By Nelson Schneider - 02/19/23 at 02:32 PM CT
Just a few years ago, every Games Industry publisher and their dog was trying to get in on the hot fad of Live Service gaming, where a slow, steady drip-feed of grindable content keeps players engaged and playing a single product for years upon years. Live Service gaming is, ultimately, just the latest incarnation of an Industry model that has been around for decades, first exemplified in the MMORPG boom of the of the early 2000s, when the success of games like “EverQuest” and “World of WarCraft” saw a proliferation of similar games using similar monetization strategies.
Our current – and rapidly ending – Live Service bubble can be attributed directly to the success of Epic Games’ “Fortnite,” which popularized the now-infamous “Battlepass” mechanic, essentially transforming a Free2Play game into a subscription-based game through the power of FOMO. In spite of “Fortnite’s” ongoing success as a Live Service, numerous copycats – including “Rumbleverse,” “Anthem,” and “Marvel’s Avengers” – have either shut down permanently or announced a shutdown in the near future. Likewise, Ubisoft, which has become heavily invested in Live Service gaming, even adding Live Service trappings to otherwise-excellent single-player titles like “Assassin’s Creed Odyssey” and “Immortals: Fenyx Rising,” has preemptively announced the cancellation of numerous game releases in 2023, with all of them being Live Services or Live Service-adjacent to some degree.
The problem, of course, is that the Live Service monetization model makes competition very difficult, as each and every Live Service game wants to be a monopoly in and of itself: Consuming all of a player’s disposable income and – most importantly – all of a player’s time and attention. When monopolizing the latter, that leaves no room for competition from any other Live Service products, whether from a company’s competitors or from the company itself. Ubisoft’s oversaturation of the Live Service space may have served them well initially, but ultimately, Live Service gaming relies heavily on time investment, and players who have sunk months or years into grinding an account up to snuff in one Live Service game are not going to be easy to convince to dump that game and all the accompanying time, effort, and money, to jump on board the new hotness. Thus, Live Service gaming falls into the same trap that Perpetual Growth Capitalism does, in that it needs an ever-growing – and unsustainable – population of new customers with new money to prop it up.

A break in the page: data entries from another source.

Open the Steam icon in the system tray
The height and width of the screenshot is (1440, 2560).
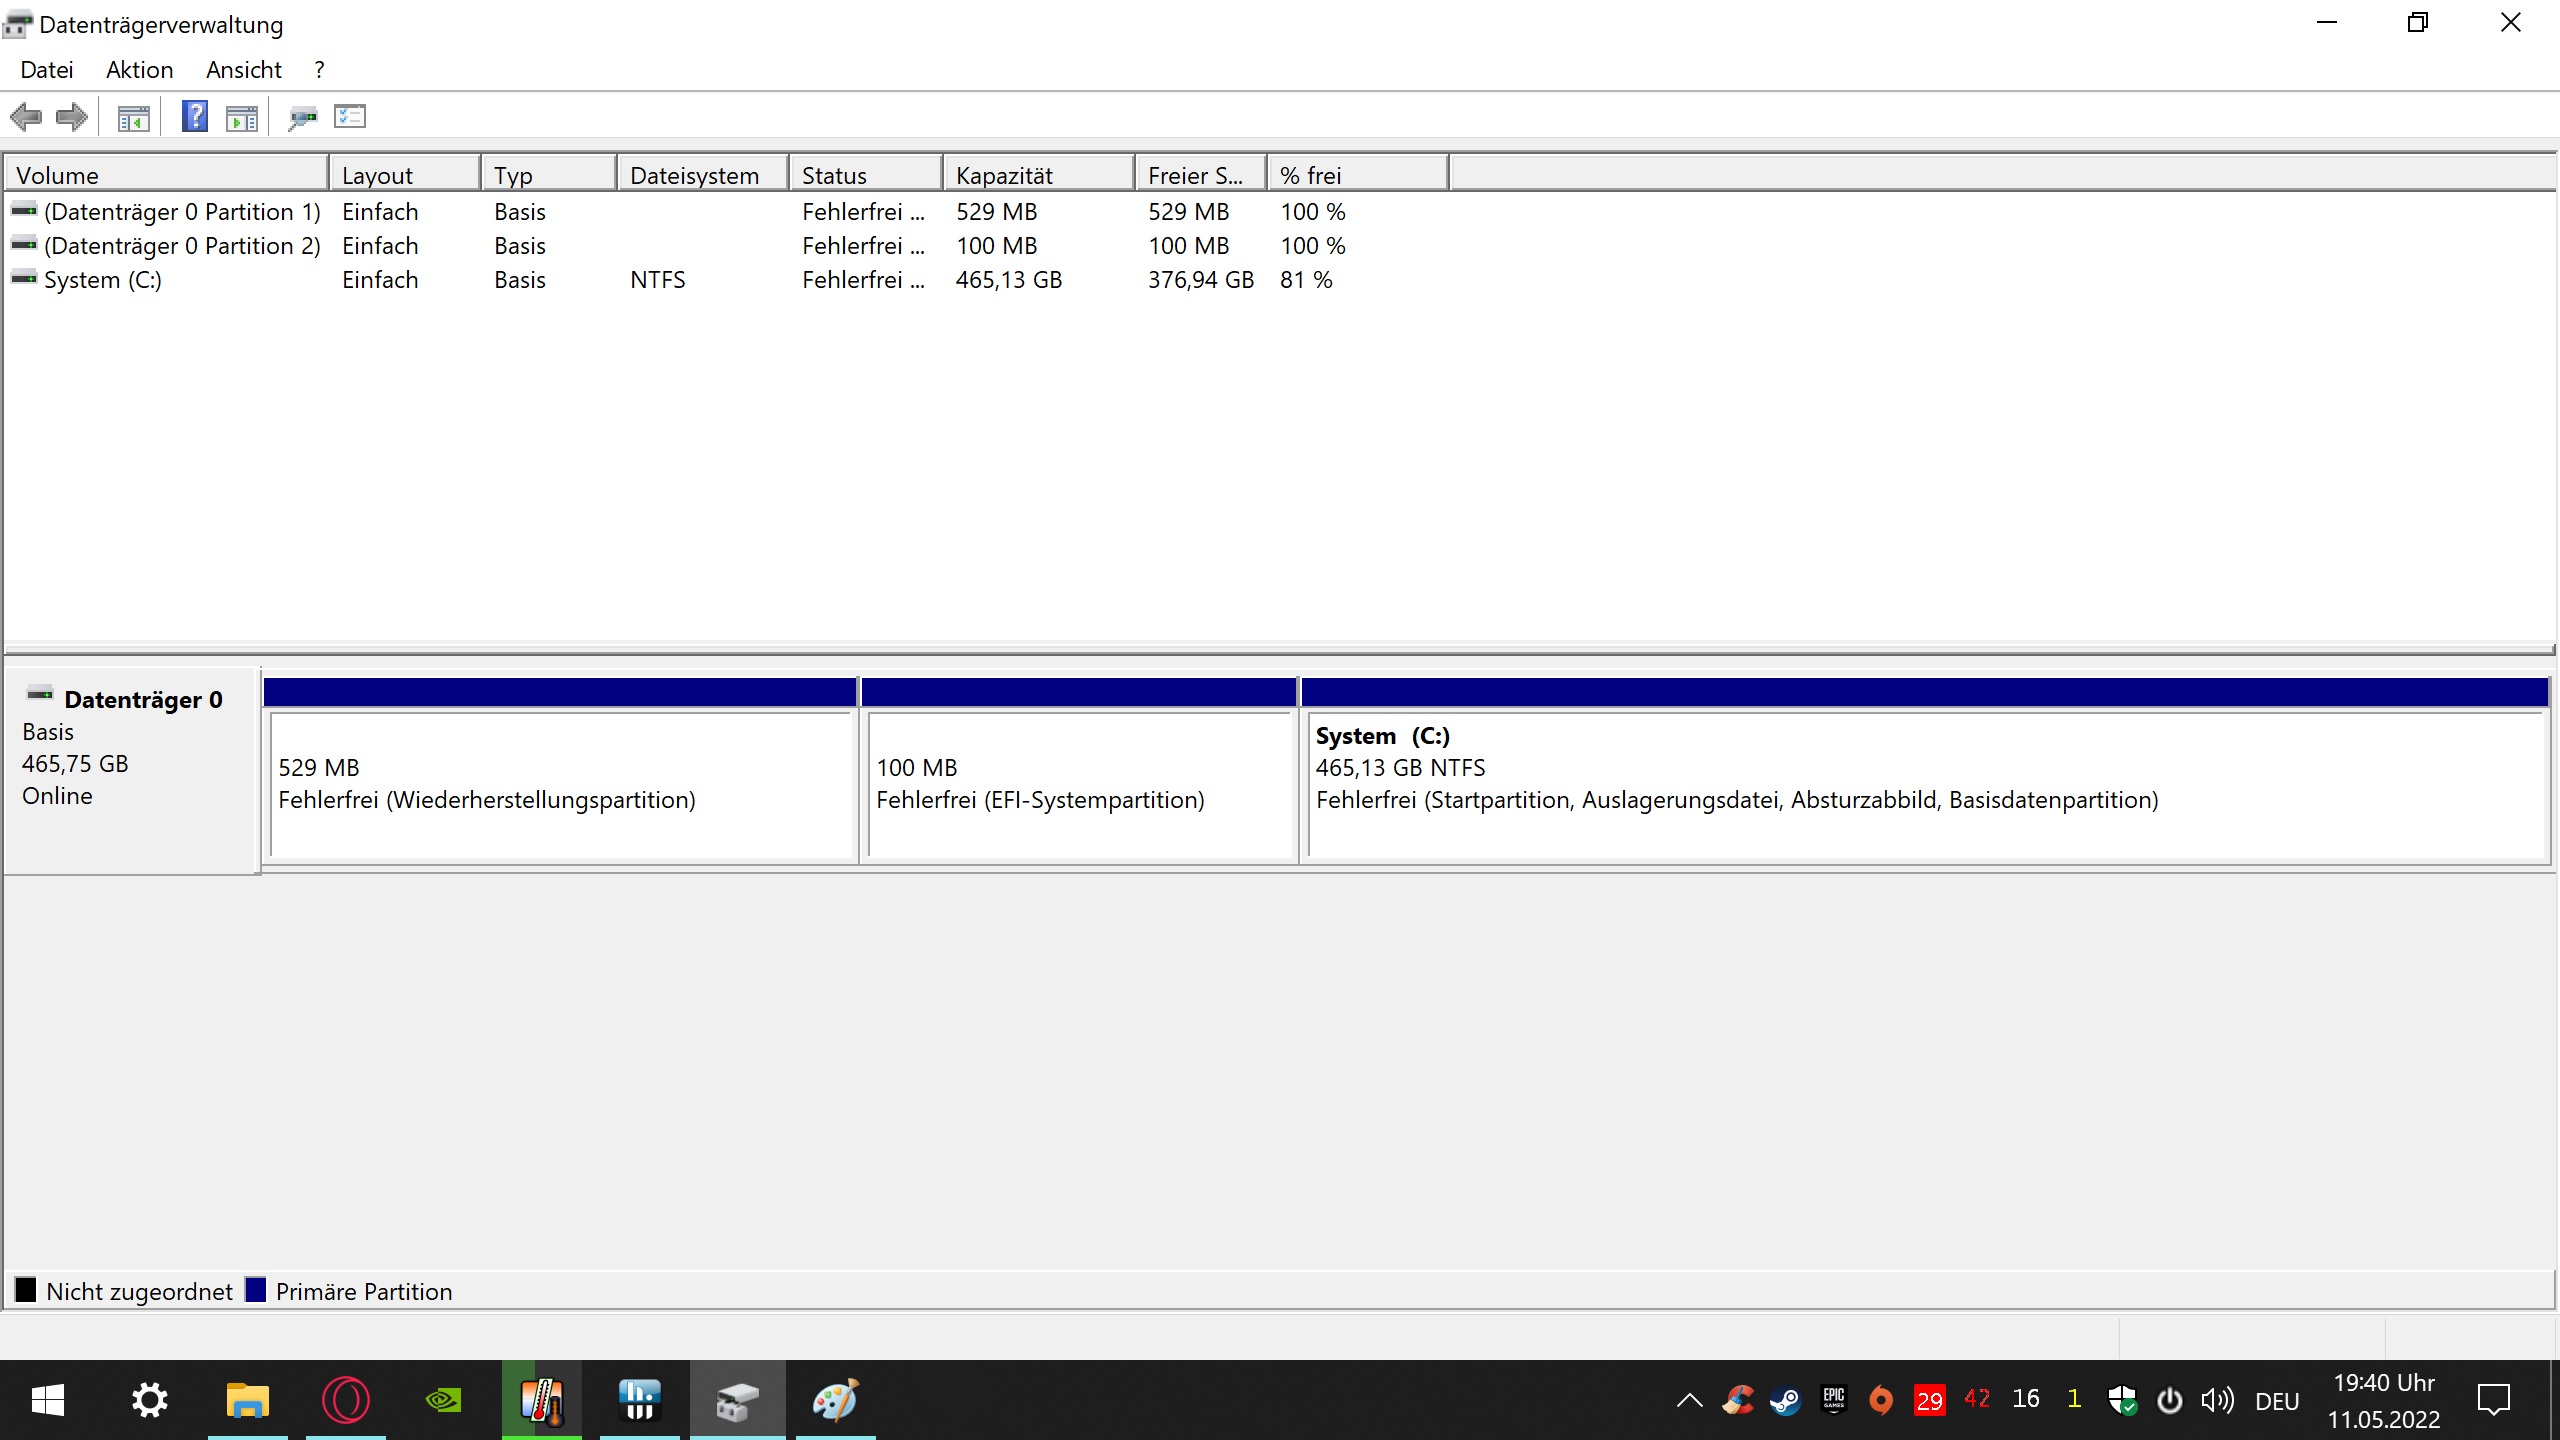point(1785,1400)
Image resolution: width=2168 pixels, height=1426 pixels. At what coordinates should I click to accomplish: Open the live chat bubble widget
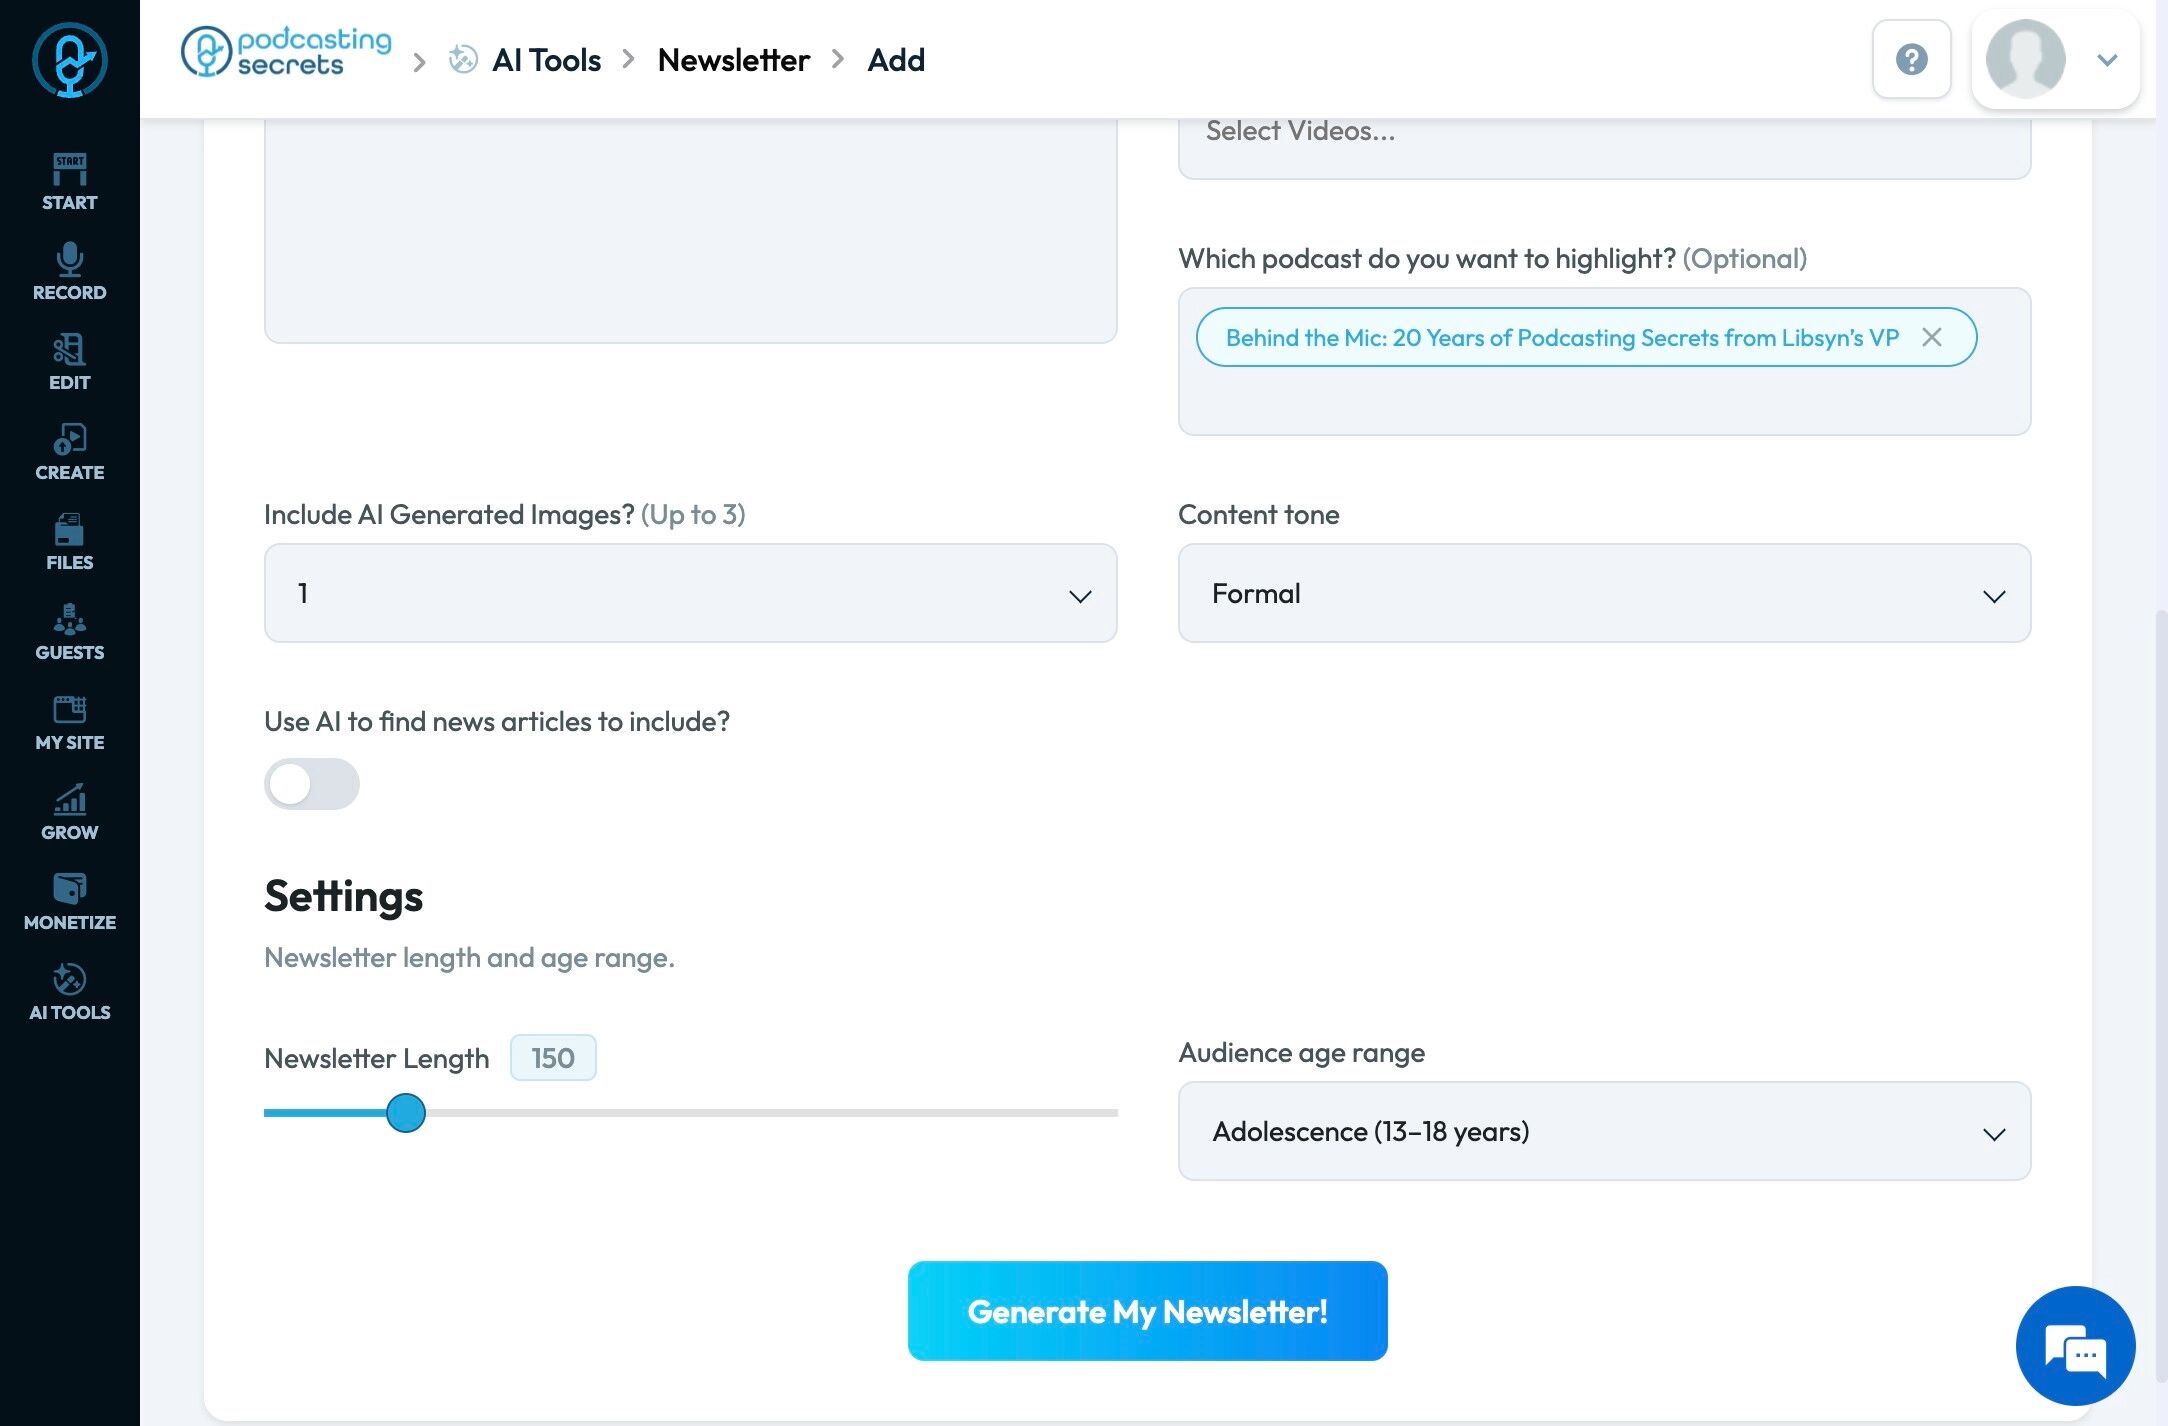pos(2075,1345)
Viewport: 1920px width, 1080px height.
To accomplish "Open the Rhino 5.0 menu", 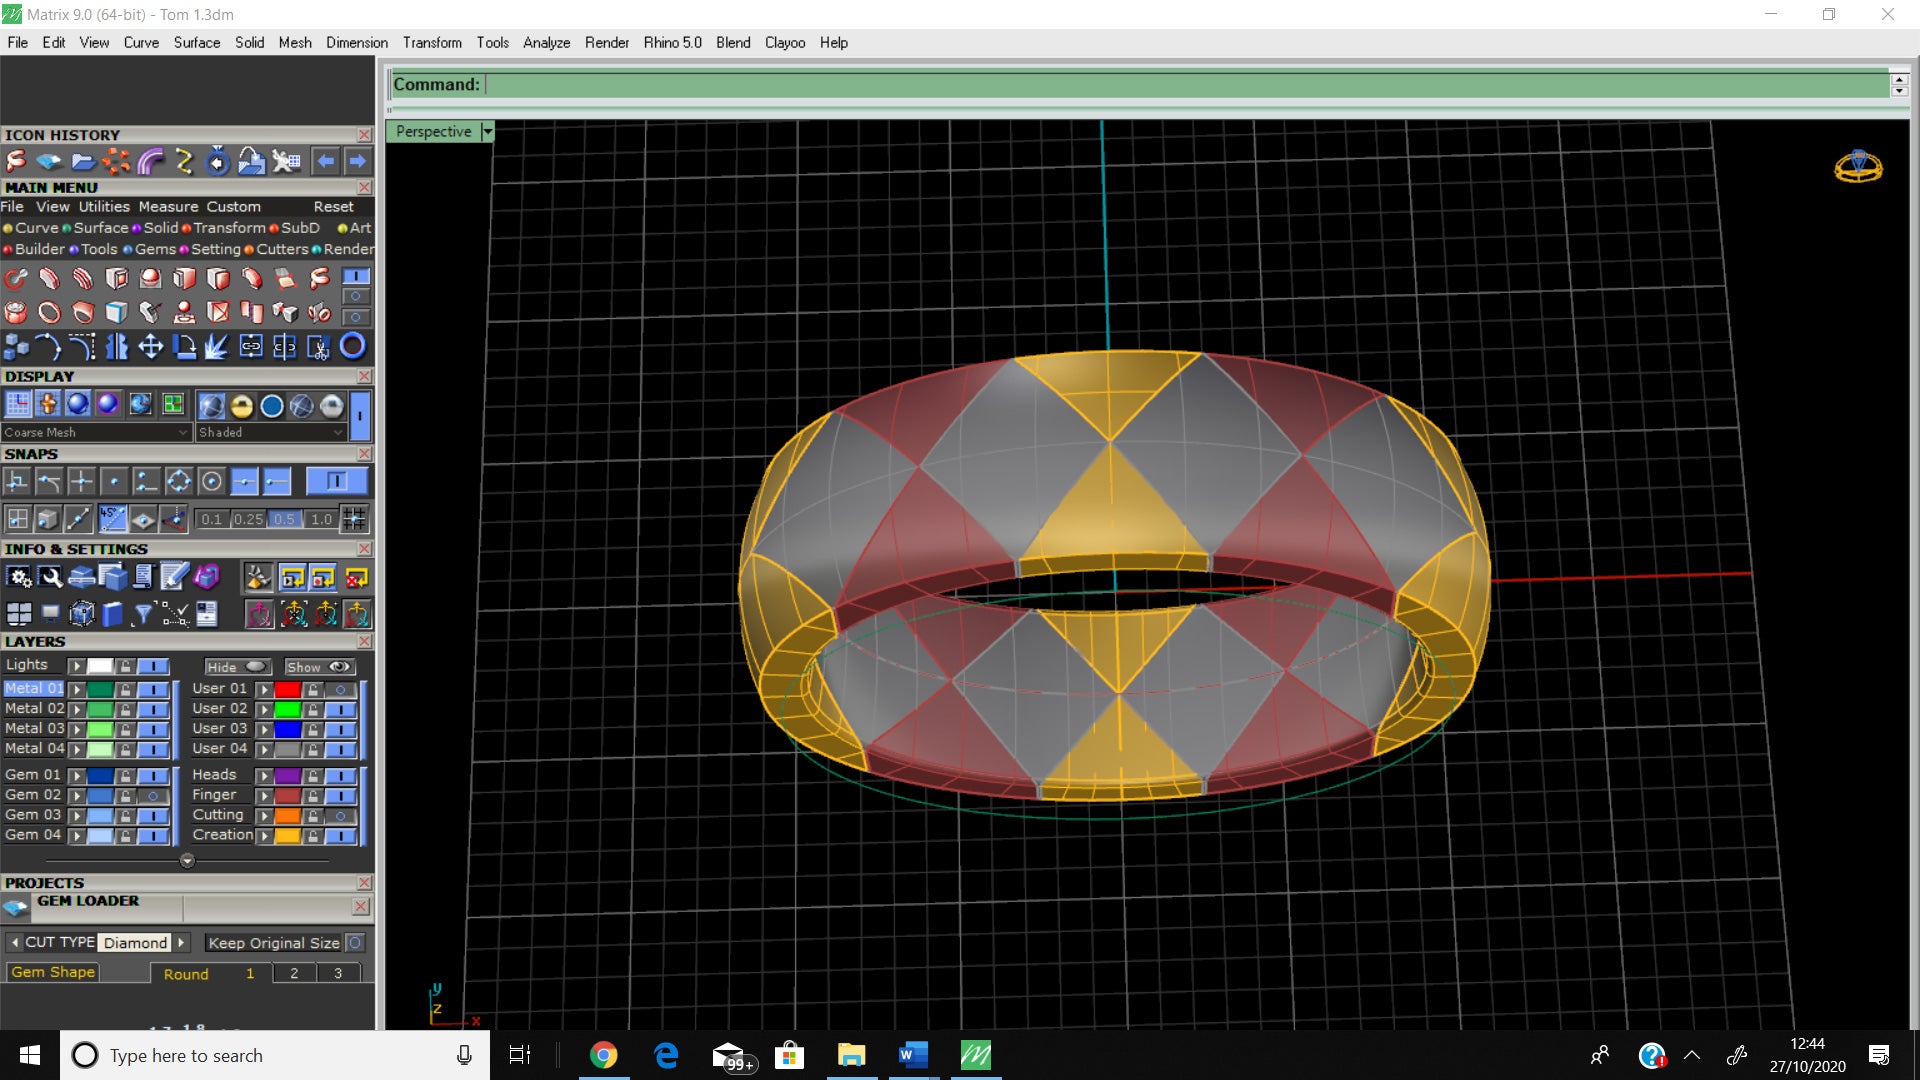I will point(672,43).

On the other hand, when a company cuts its losses and turns off a Live Service game altogether, while it may seem like it’s freeing up resources that could be spent on a new Live Service game, the actual outcome is a severing of both trust and addiction between the game publisher and the customer base. Not only do customers suddenly have reason to doubt that the publisher will support its Live Service endeavors in the future, but the customers are forced to quit Cold Turkey, giving them the opportunity to reflect upon how much they actually enjoyed the Live Service experience in the first place, and whether or not they actually need another similar experience in their gaming lives. As a case in point, when Square-Enix shut-down “Final Fantasy Record Keeper,” the game’s online communities were filled with people shouting, “Free at last!” and vowing never to try any of Square-Enix’s other Live Service games. If Live Services were actually beloved, their discontinuation should be met with wistful eulogies, not sighs of relief.
Of course, gaming isn’t alone in hitting Subscription Saturation, with the endless streaming video services all suddenly finding themselves losing butt-loads of money and shedding subscribers hand-over-fist. As someone who hates subscriptions and heavy-handed monetization with a passion, this is all good news.